## start TEXT EXCERPT
# Show Us Your Non Metal Strap Watches Please



## pana37 (Dec 12, 2010)

Looking for some inspiration prefably black face and must be not metal, rubber,plastic etc

thanks in advance


----------



## tall_tim (Jul 29, 2009)

pana37 said:


> Looking for some inspiration prefably black face and must be not metal, rubber,plastic etc
> 
> thanks in advance


Can you be a bit less cryptic. Do you mean you want pictures of black dialed watches on leather only?


----------



## woody77 (Jun 19, 2011)

hi here you go all the best woody77


----------



## woody77 (Jun 19, 2011)

hi a few more all the best woody77


----------



## howie77 (Jun 21, 2009)

woody77 said:


> hi here you go all the best woody77


That's pretty cool Woody

H.


----------



## Kutusov (Apr 19, 2010)

Actually the Aristo is now on another strap but it's a similar Di-Modell Ikarus black leather strap with double rivets.


----------



## pana37 (Dec 12, 2010)

howie77 said:


> woody77 said:
> 
> 
> > hi here you go all the best woody77
> ...
## end TEXT EXCERPT
DIRECTION: Please say whether each statement agrees with the watch strap thread, answering yes or no and quoting the thread's deciding words exactly. 1. tall_tim asks whether the first poster wants pictures of black dialed watches on leather only. 2. Kutusov says the Aristo is still on the same strap. 3. howie77 calls woody77's post pretty cool. The data after this point is separate material, apart from the watch strap thread.
## start ENTRIES
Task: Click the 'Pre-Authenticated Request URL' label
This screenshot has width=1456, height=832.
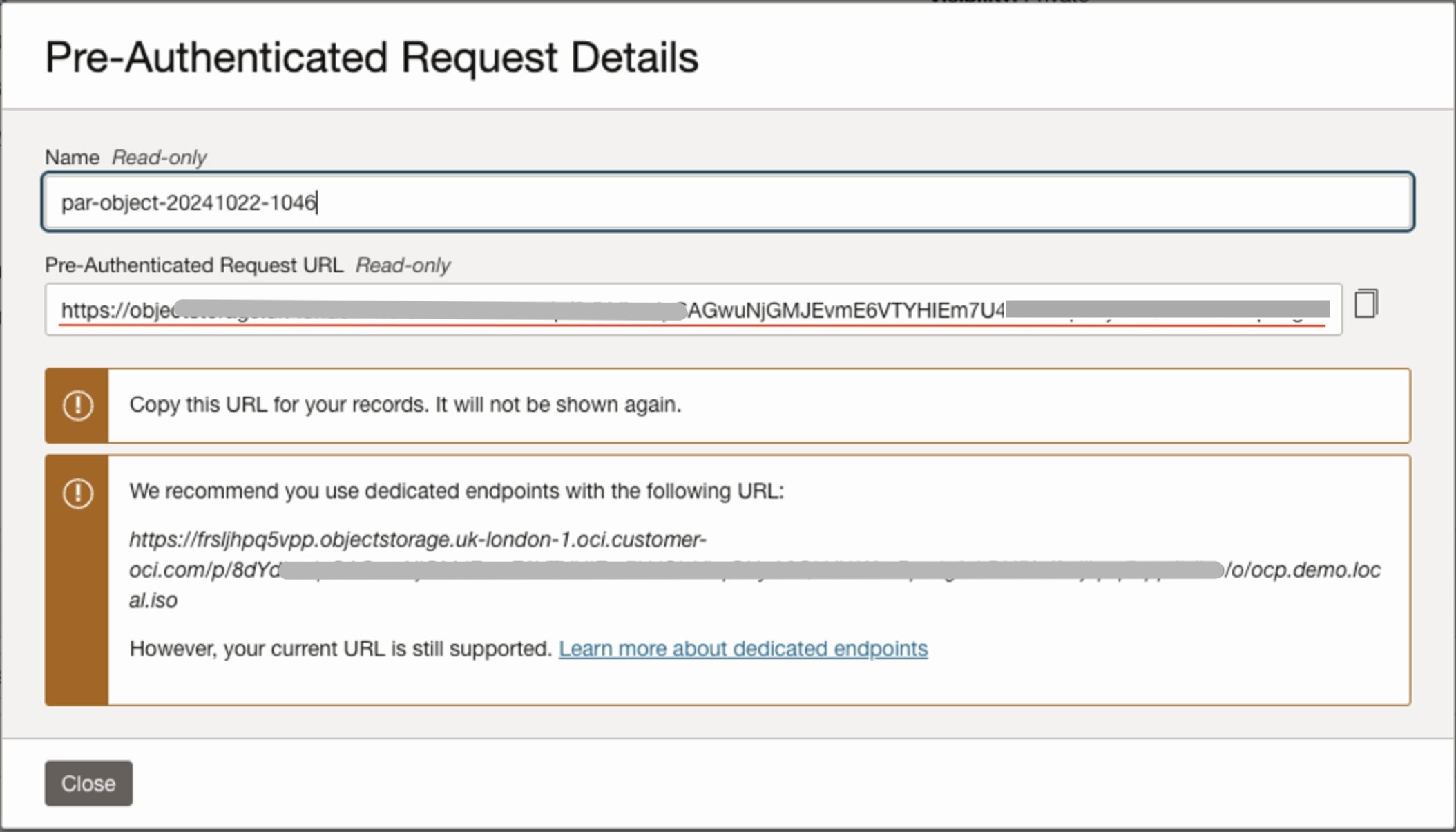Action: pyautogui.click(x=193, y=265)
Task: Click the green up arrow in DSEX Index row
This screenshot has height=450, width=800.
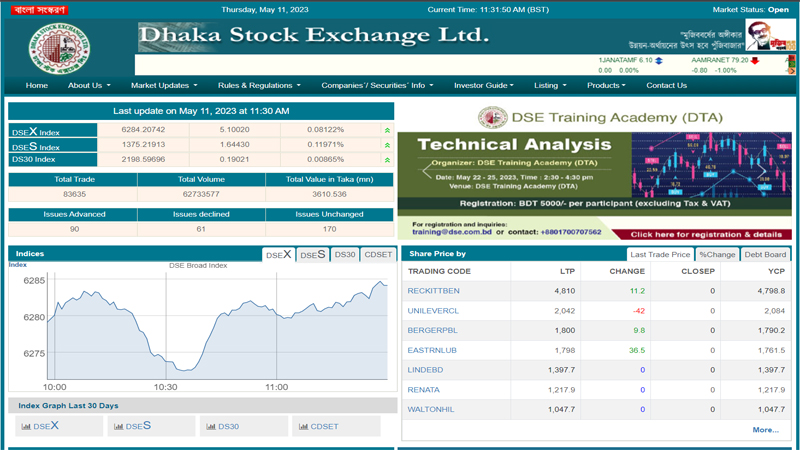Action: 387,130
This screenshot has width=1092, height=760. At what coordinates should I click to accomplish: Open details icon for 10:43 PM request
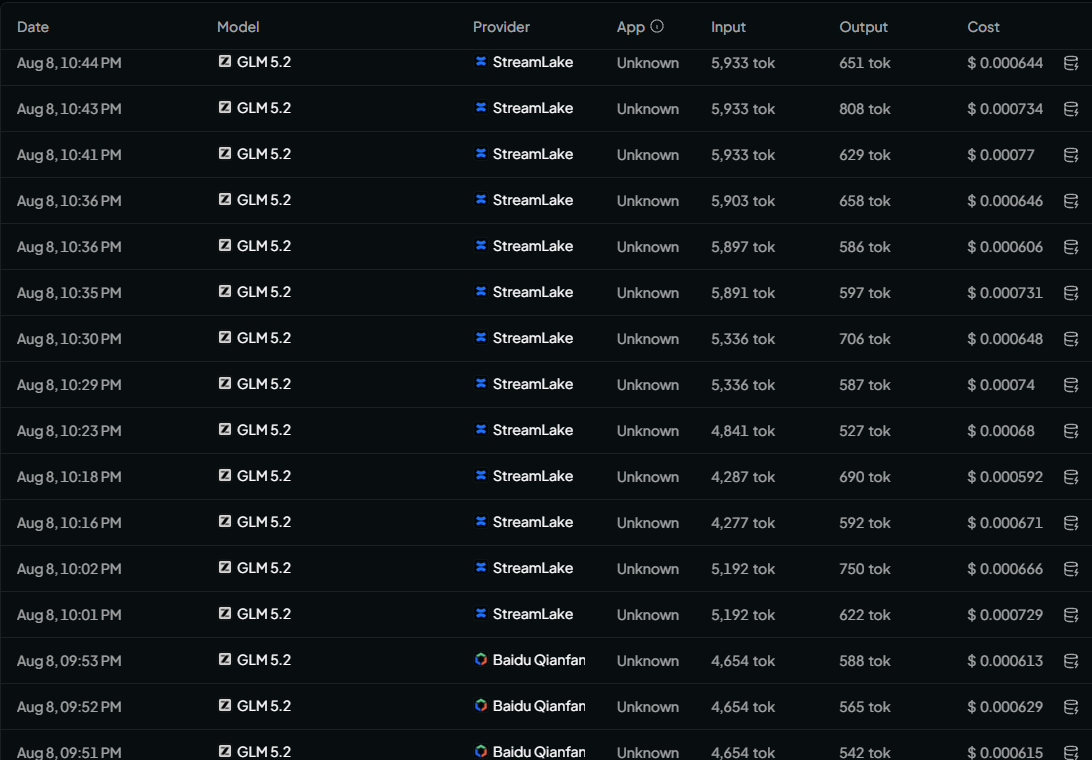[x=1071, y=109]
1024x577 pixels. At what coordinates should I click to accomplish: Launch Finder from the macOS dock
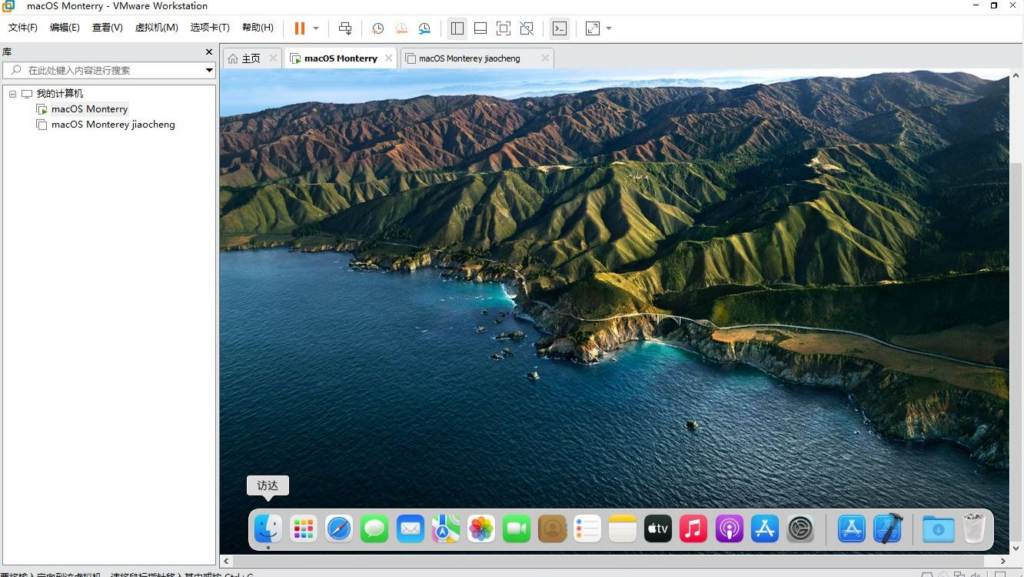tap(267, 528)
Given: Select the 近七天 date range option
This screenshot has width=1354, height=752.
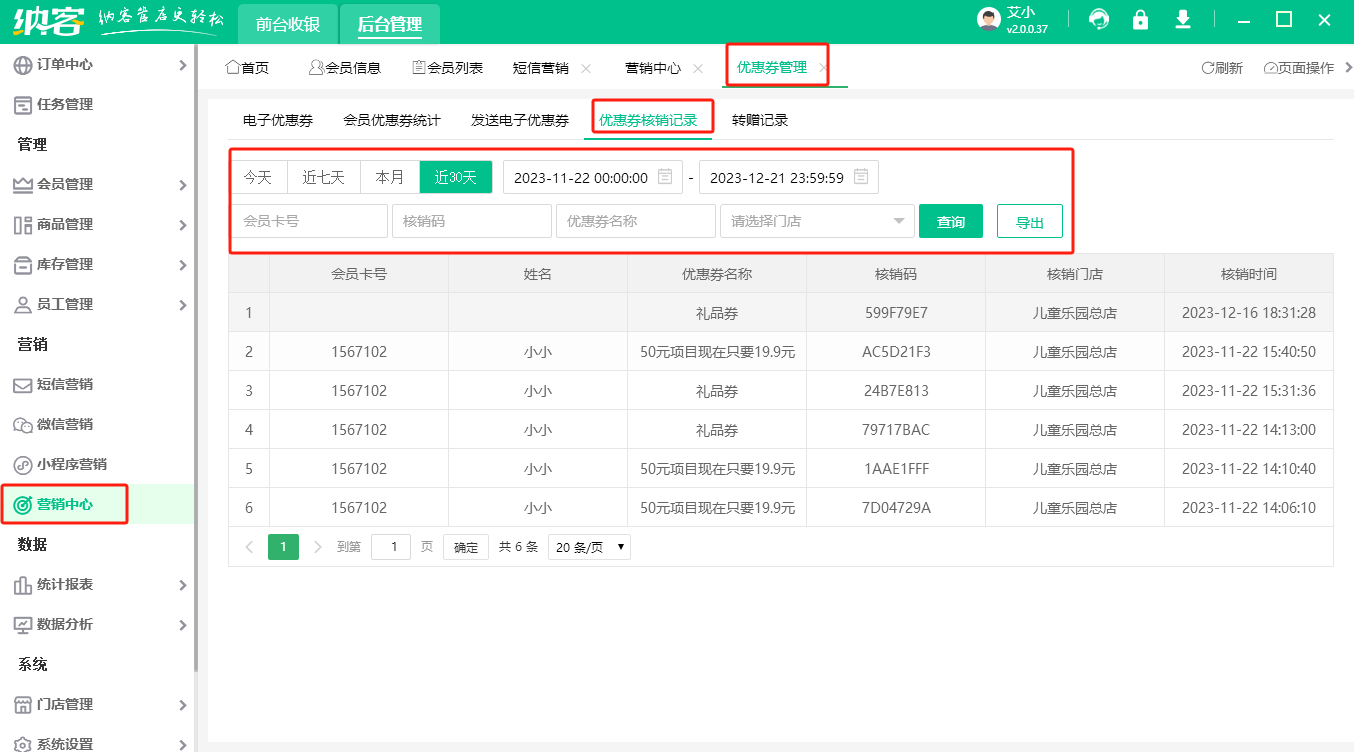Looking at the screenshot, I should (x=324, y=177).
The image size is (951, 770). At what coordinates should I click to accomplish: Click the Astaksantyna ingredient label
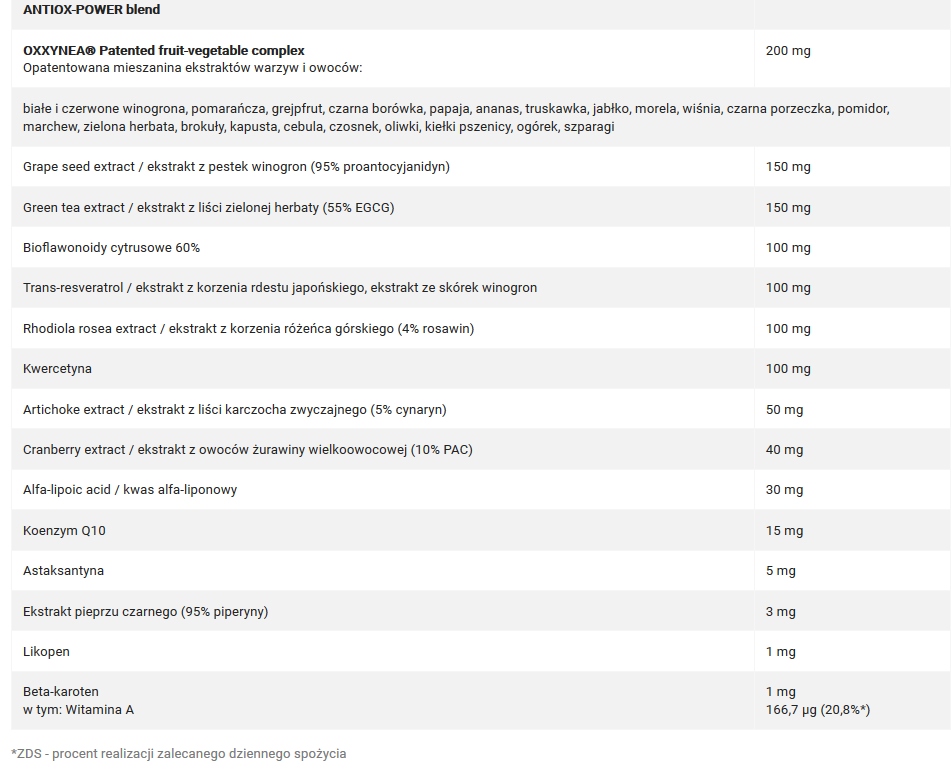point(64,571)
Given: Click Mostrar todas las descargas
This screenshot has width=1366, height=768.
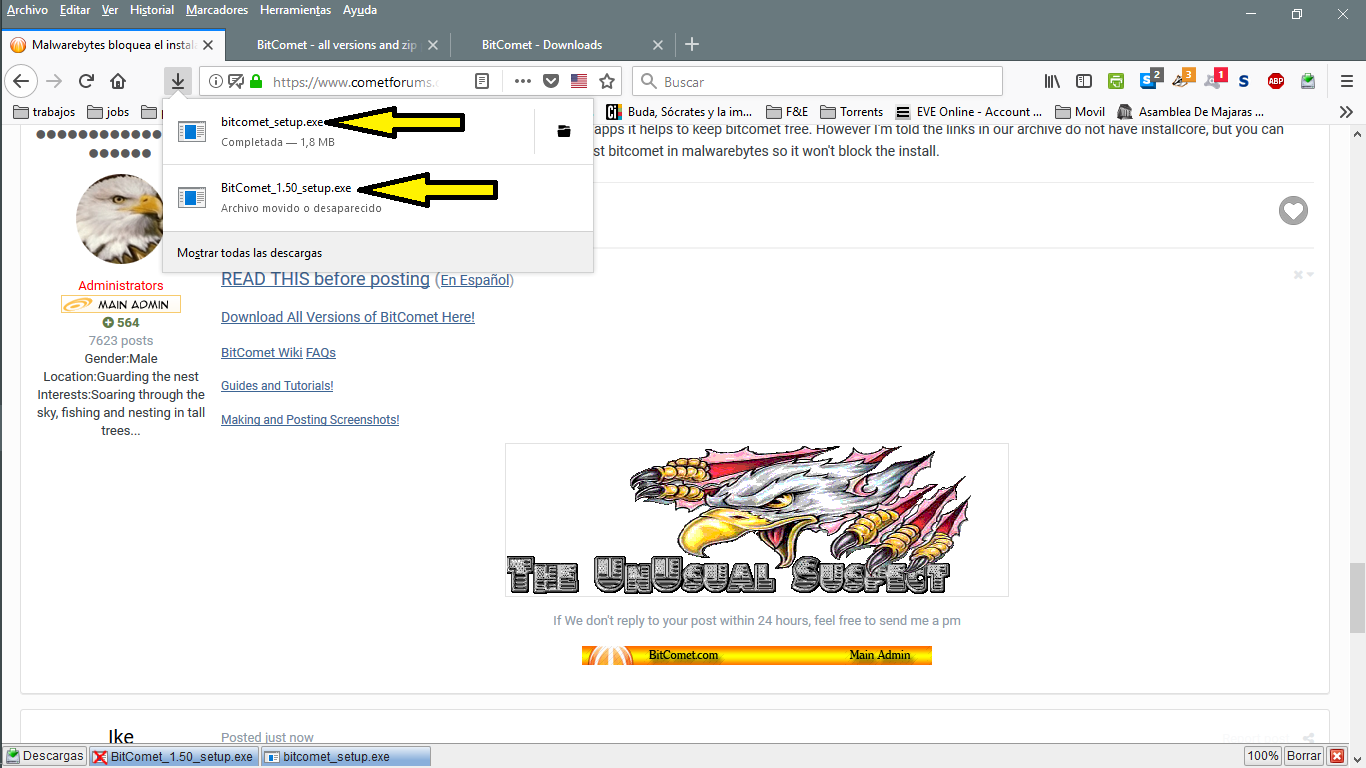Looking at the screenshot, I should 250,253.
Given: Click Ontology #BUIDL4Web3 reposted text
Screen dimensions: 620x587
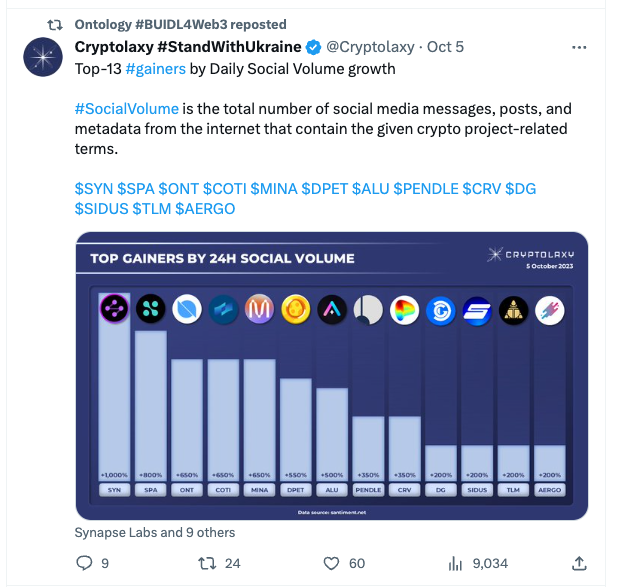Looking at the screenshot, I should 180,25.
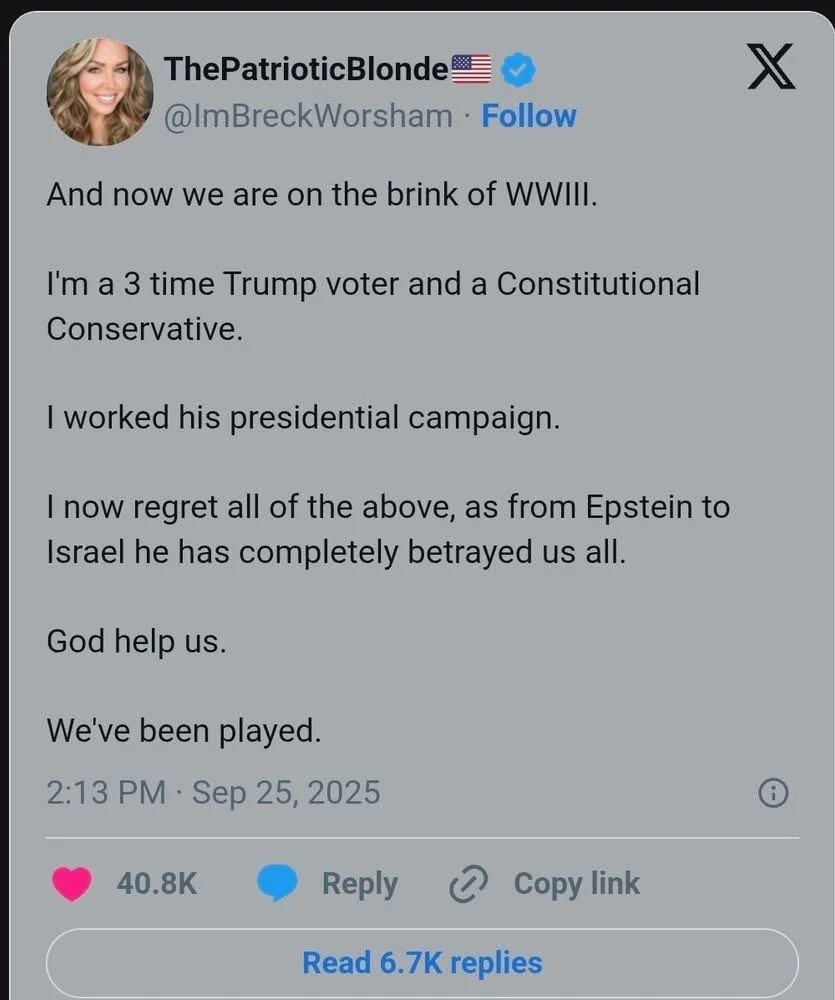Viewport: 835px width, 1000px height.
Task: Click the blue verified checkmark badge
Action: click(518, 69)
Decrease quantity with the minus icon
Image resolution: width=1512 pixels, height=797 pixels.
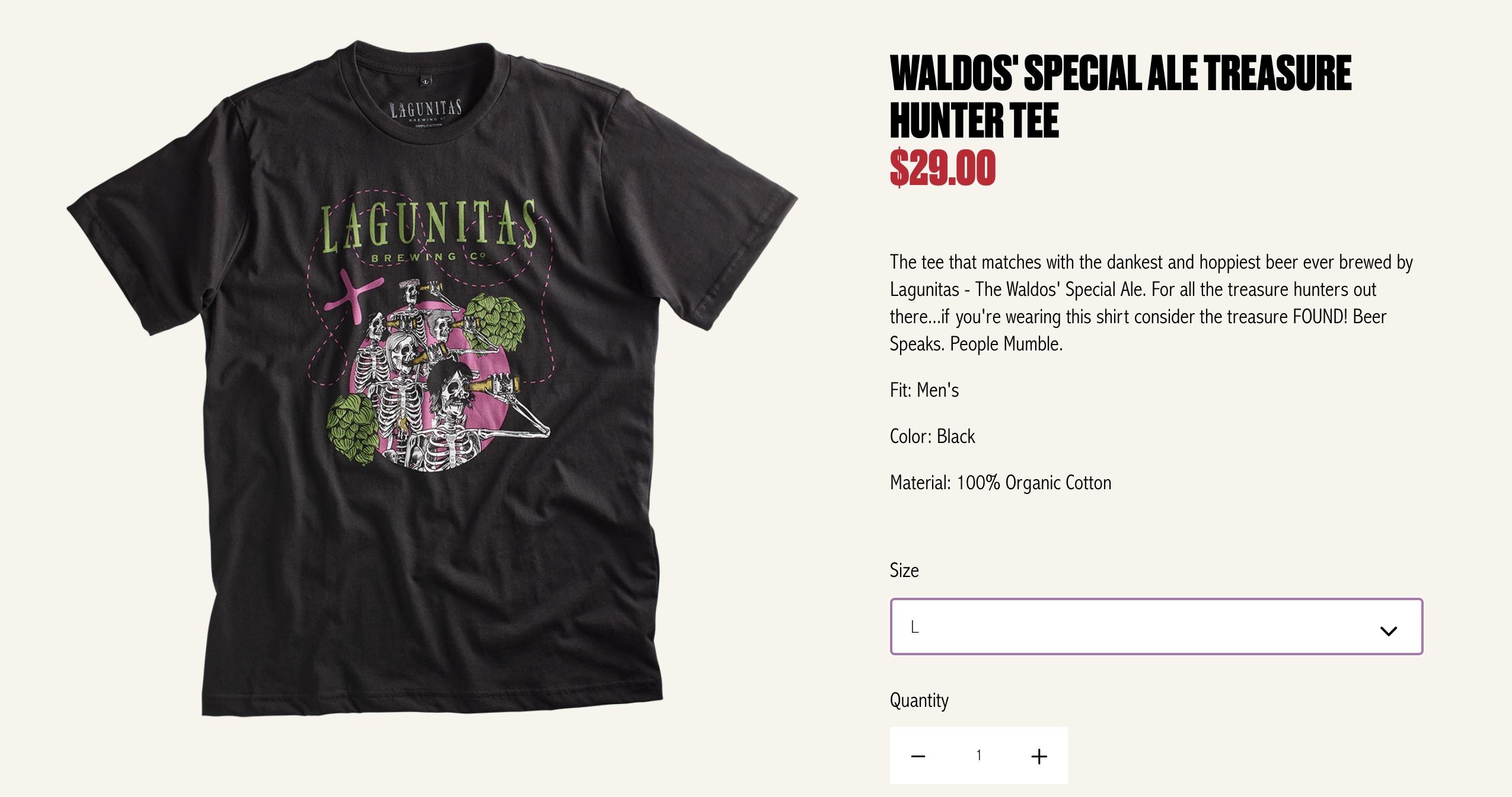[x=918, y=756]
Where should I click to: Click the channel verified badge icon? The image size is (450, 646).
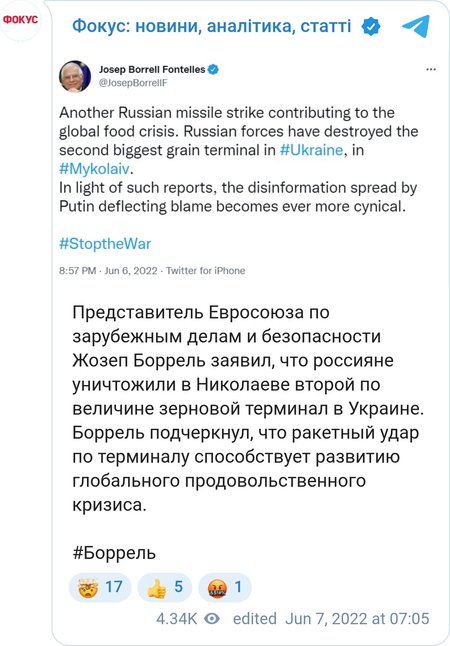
## end ENTRIES
COMPLETED TASK:
1. Yes: "Do you mean you want pictures of black dialed watches on leather only?"
2. No: "Actually the Aristo is now on another strap"
3. Yes: "That's pretty cool Woody"